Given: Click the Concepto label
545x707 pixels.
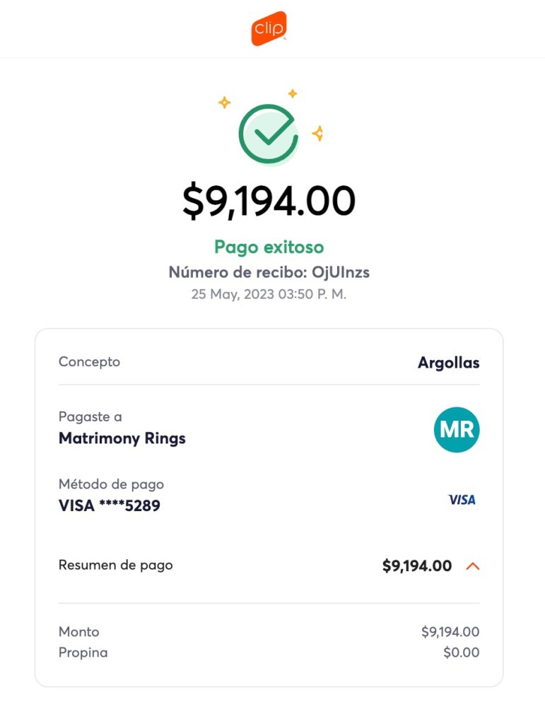Looking at the screenshot, I should click(89, 362).
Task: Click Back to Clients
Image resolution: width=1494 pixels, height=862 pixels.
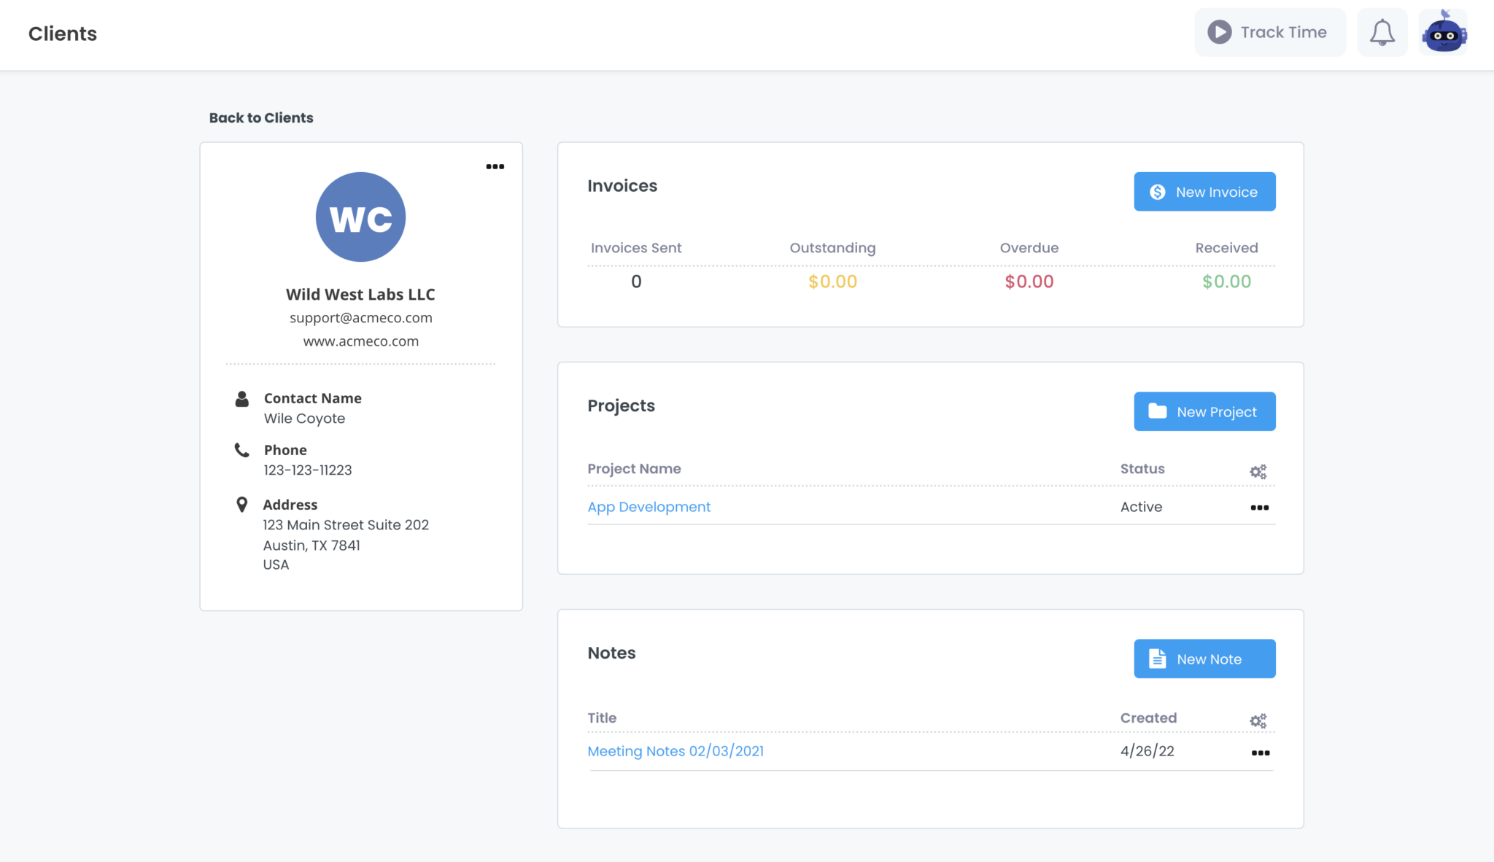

◆ ◆ ◆ ◆ ◆ ◆ ◆

*What is expected*
Collect and copy out every line in the records above that contains the string "pixels".

*Worked solution*
545x707 pixels.
Image resolution: width=1494 pixels, height=862 pixels.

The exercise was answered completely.